Short Roadmap to Quantum Networking

Flyer and Glossary

Axel Kuhn1, Jason Smith2, Matthias Keller3, and David M. Lucas1

1 University of Oxford, Department of Physics, Clarendon Laboratory, Parks Road, Oxford, OX1 3PU
2 University of Oxford, Department of Materials, Parks Road, Oxford, OX1 3PH
3 University of Sussex, Department of Physics and Astronomy, Falmer, BN1 9QH

The coherent interconnection of small quantum units to larger networks is a key procedure enabling numerous applications of quantum technology, such as distributed quantum processing, quantum simulation, quantum-enhanced sensing, and quantum communication. Faithful state mapping or remote entanglement of qubits are the basic requirements to be met. In turn, these call for the efficient and reliable interfacing of matter and light to couple the states of stationary and flying qubits. Whilst the direct approach of collecting a fraction of the scattered photons has been good for a proof of principle, high photon losses diminish its success rate. This makes scaling difficult if not impossible, and underpins the need for a refined strategy.

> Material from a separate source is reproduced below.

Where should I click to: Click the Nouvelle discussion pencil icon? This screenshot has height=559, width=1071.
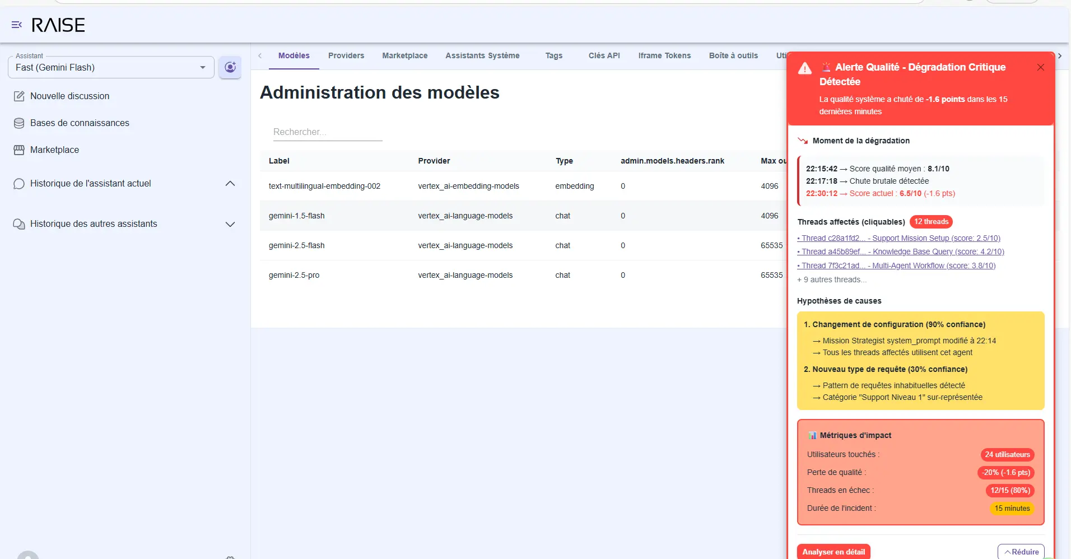(19, 96)
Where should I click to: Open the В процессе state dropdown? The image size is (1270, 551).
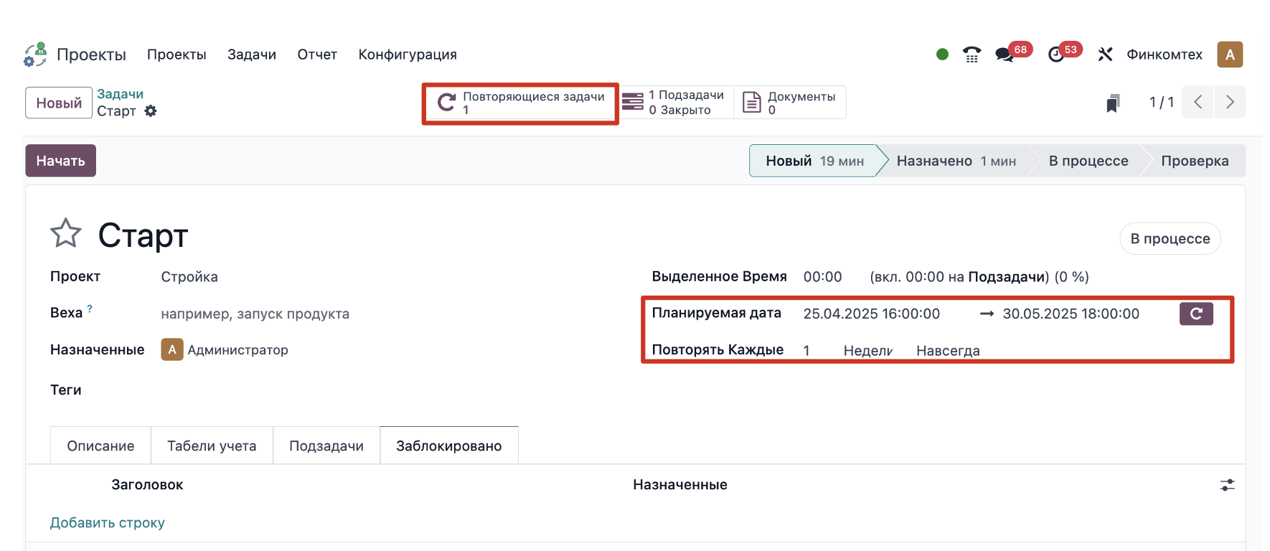pyautogui.click(x=1170, y=239)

One popular remedy is cavity-enhanced light-matter coupling and single-photon emission, used to eventually demonstrate, realize or implement quantum network links. For a successful implementation of such a quantum interface, an indicative series of steps has to be taken which are largely based on one another:

(1a) Cavity mirror manufacturing and high-finesse dielectric coating.
(1b) Cavity mounting, alignment and vibrational isolation.
(1c) High-bandwidth cavity frequency locking far off resonance with the emitter.
(1d) Efficient coupling of photons from the emitter via the cavity into the output field mode.
(1e) Preparation and sufficient localisation of the emitter within the cavity mode.

(2a) Demonstration of the Purcell effect with a single emitter coupled to a cavity.
(2b) Demonstration of the singleness of emitted photons (Hanbury-Brown Twiss).
(2c) Coherent quantum control of amplitude and phase in triggered photon emissions.
(2d) Efficient and fast initialization of the emitter.
(2e) Proof of photon indistinguishability (Hong-Ou-Mandel type two-photon interference).

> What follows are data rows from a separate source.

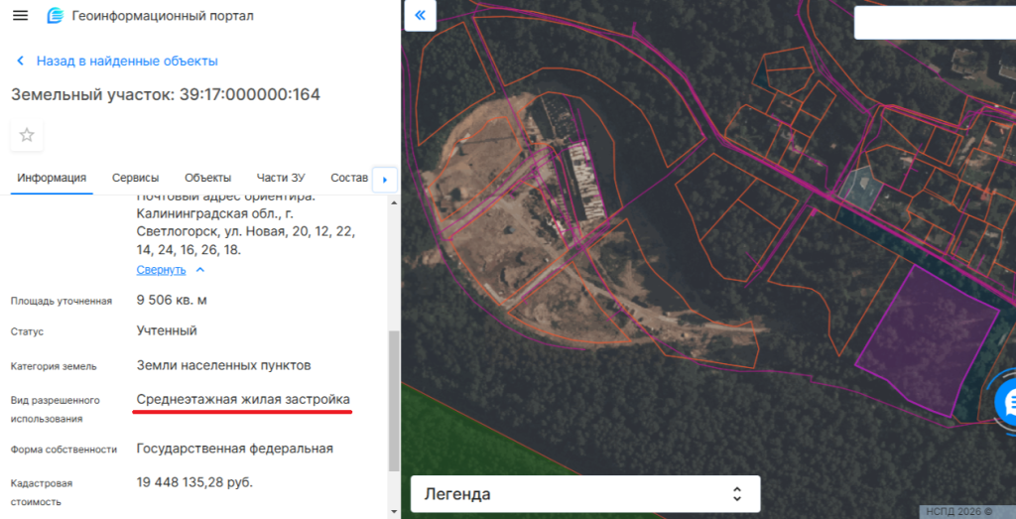The width and height of the screenshot is (1016, 519).
Task: Switch to the Сервисы tab
Action: pyautogui.click(x=135, y=178)
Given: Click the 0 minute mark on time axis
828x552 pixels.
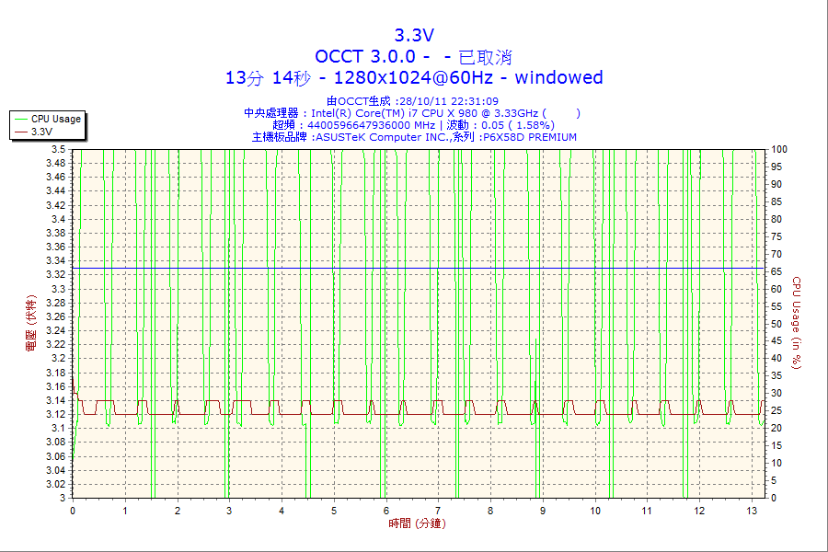Looking at the screenshot, I should pos(73,511).
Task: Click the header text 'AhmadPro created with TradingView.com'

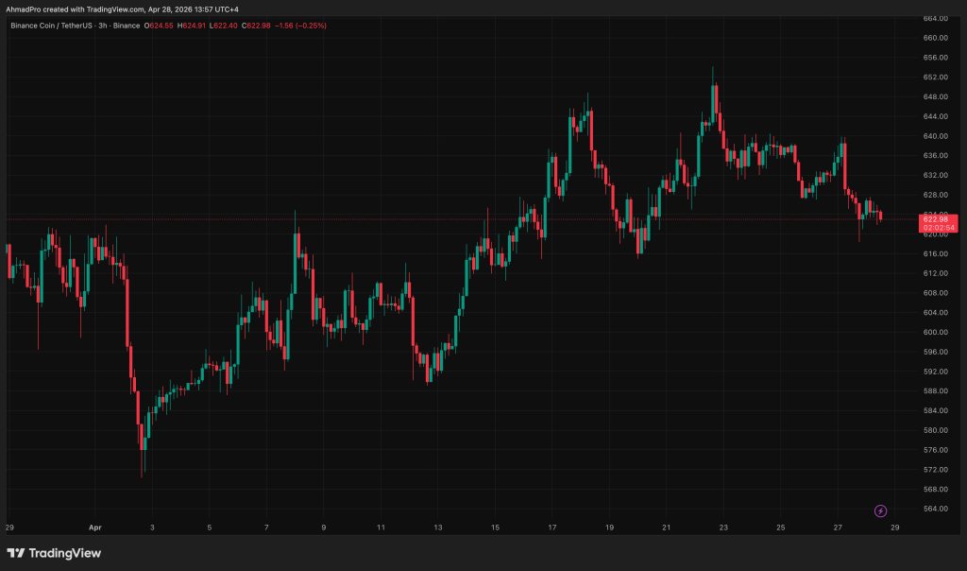Action: 76,9
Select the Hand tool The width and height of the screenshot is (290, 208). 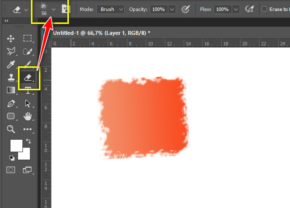pos(27,116)
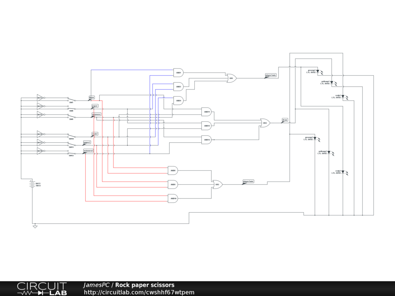Viewport: 395px width, 296px height.
Task: Select the BAT2 battery symbol
Action: (x=32, y=184)
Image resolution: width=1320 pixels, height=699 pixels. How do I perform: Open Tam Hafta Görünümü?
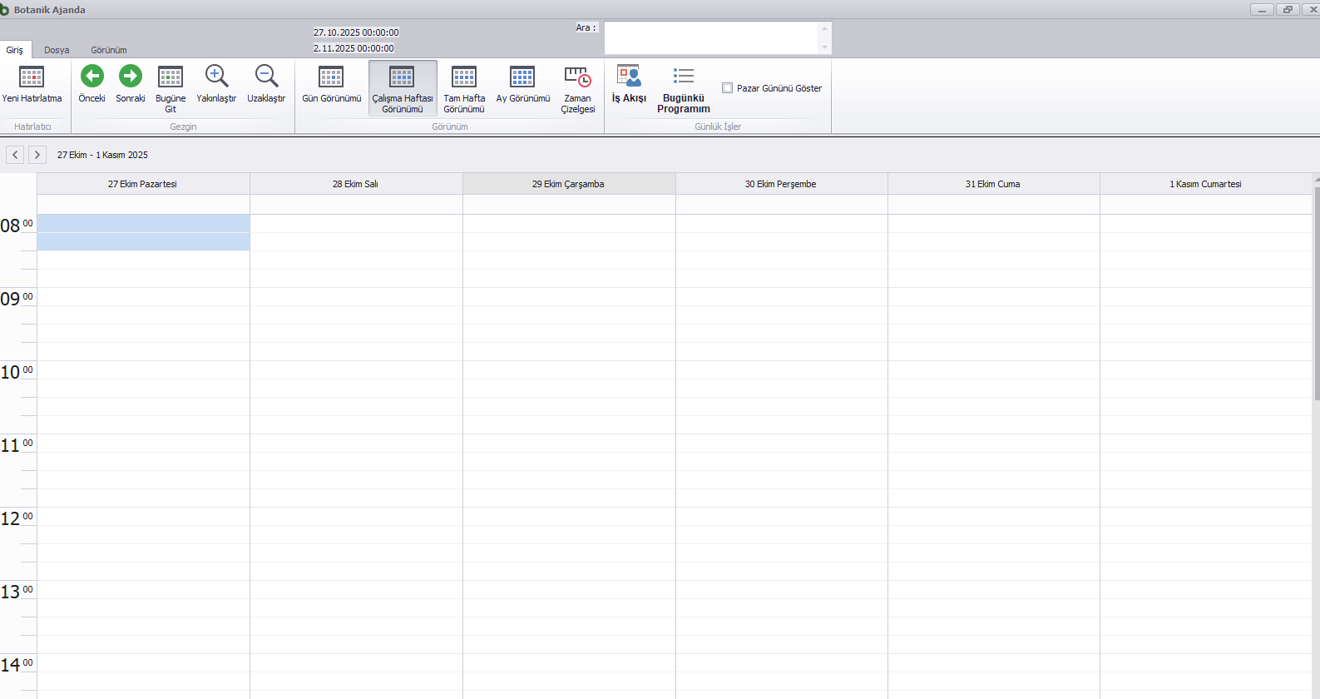[x=463, y=77]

(3a) Efficient emission scheme, taking the entire level structure into account.
(3b) Full polarisation, amplitude and phase control of the photons.
(3c) Optimum birefringence or polarisation-mode splitting, mode volume and cooperativity.

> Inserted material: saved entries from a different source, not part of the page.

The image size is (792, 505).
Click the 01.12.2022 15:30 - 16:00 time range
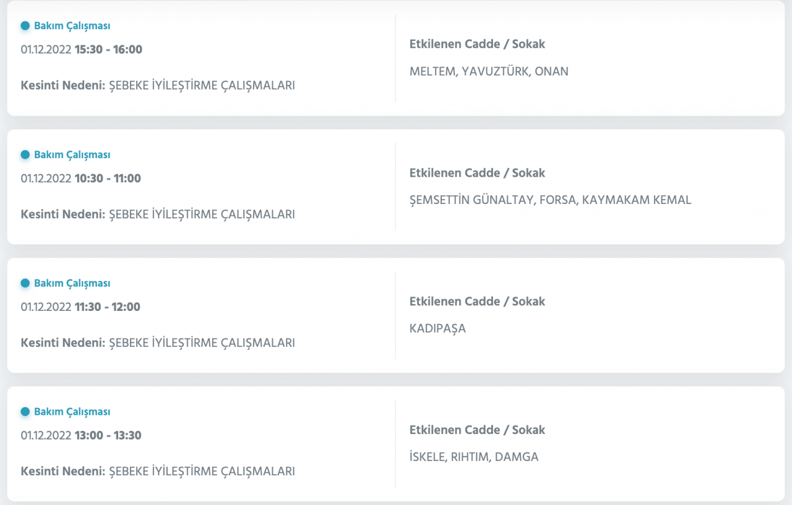tap(81, 49)
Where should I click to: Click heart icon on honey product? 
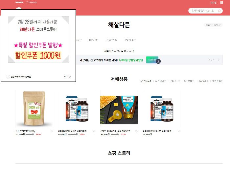[137, 131]
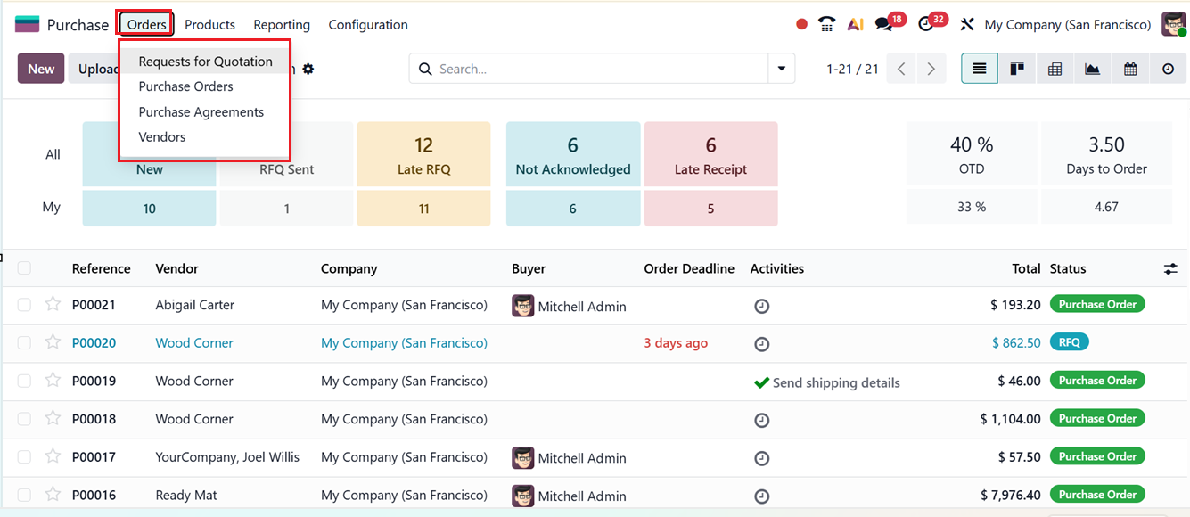The width and height of the screenshot is (1190, 517).
Task: Check the select-all checkbox in the list header
Action: coord(24,267)
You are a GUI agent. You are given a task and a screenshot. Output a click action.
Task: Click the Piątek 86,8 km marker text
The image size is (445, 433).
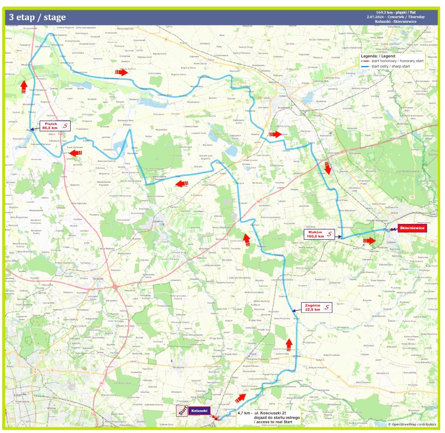[50, 126]
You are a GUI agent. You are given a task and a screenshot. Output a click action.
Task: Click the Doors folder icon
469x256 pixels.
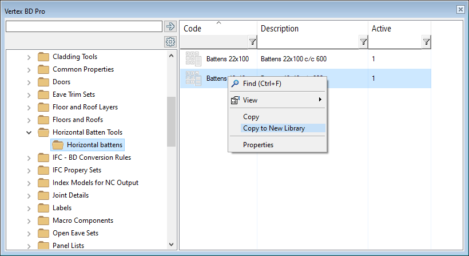[x=44, y=82]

(4a) Deterministic emitter-photon entanglement (spin and polarization).
(4b) Quantum networking and photonic quantum processing with multiple cavity photons.
(4c) Entanglement swapping by projective measurements to entangle remote emitters.
(4d) Going beyond pairwise entanglement to prepare non-local cluster states.

(5a) Non-demolition measurement of the intra-cavity emitter state.
(5b) Cavity-mediated quantum gates and entanglement distillation acting on the emitters.
(5c) Cavity-mediated quantum gates acting on reflected photons.
(5d) Hybrid gate operations combining (5b) and (5c).

(6) Cavity-based quantum memory or EIT for photon storage and quantum repeaters. 

(7) Intra-cavity one and two qubit quantum gates.

(8a) Reproducible cavities for multiple systems in a quantum network.
(8b) Multiple operational cavities working simultaneously on the same chip.

(9) Real-world compliance (wavelength, distance, scale)

Technical progress has reached different stages, depending on the chosen pathway. Groups implementing new cavities are often at level (1), whereas established ion-cavity systems reach level (2). This is different for neutral atoms, with the state-of-the-art at level (3-7). Solid-state implementations are equally successful, but suffer from additional challenges related to inhomogeneity and yield. Typically it takes four years to move by one level, and past experience suggests any new development needs 12 years to reach a mature stage.

This might seem long at first glance but is well worth the effort. Light-matter interfacing in cavities is the best known technique to seriously tackle most limitations to scalability in any networked implementation of a quantum-technological application. For the most advanced forerunners in the field, very few steps remain to be taken to demonstrate and eventually implement faithful quantum-network links on a larger scale.